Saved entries
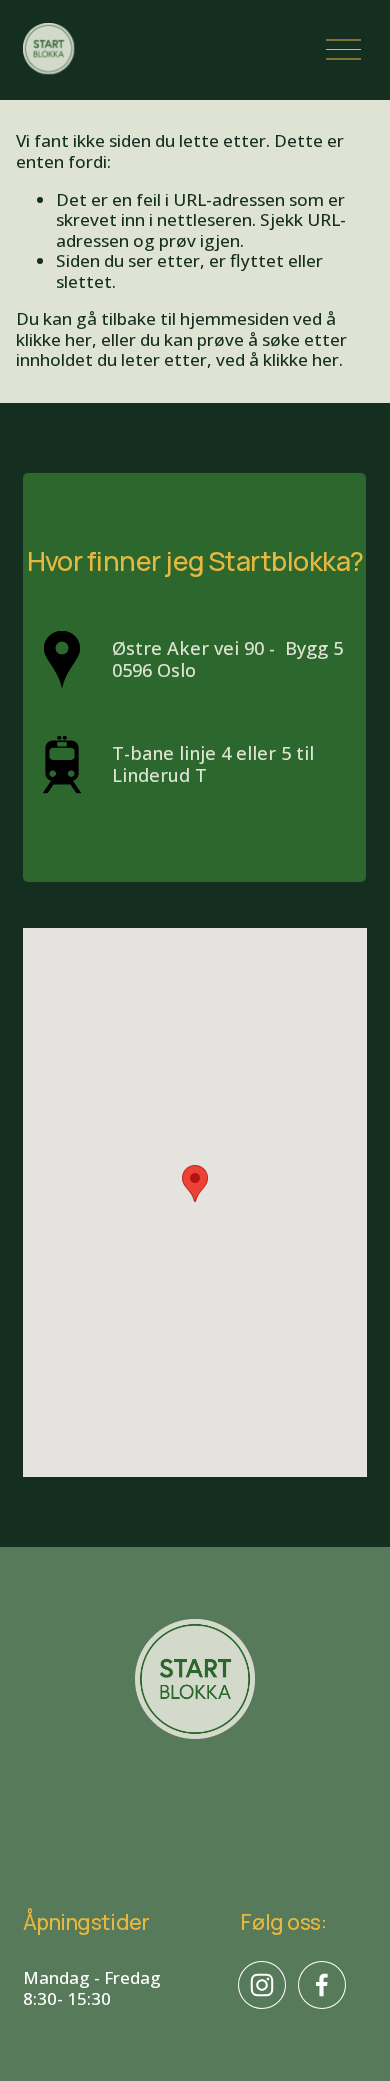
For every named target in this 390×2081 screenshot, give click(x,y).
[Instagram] (262, 1985)
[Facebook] (322, 1985)
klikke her (54, 339)
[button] (195, 1183)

→ **Task goal**: What is needed is a verbatim copy of the entries, leaving out any pictures.

→ **Solved problem**:
For every named target in this 390×2081 screenshot, give click(x,y).
[Instagram] (262, 1985)
[Facebook] (322, 1985)
klikke her (54, 339)
[button] (195, 1183)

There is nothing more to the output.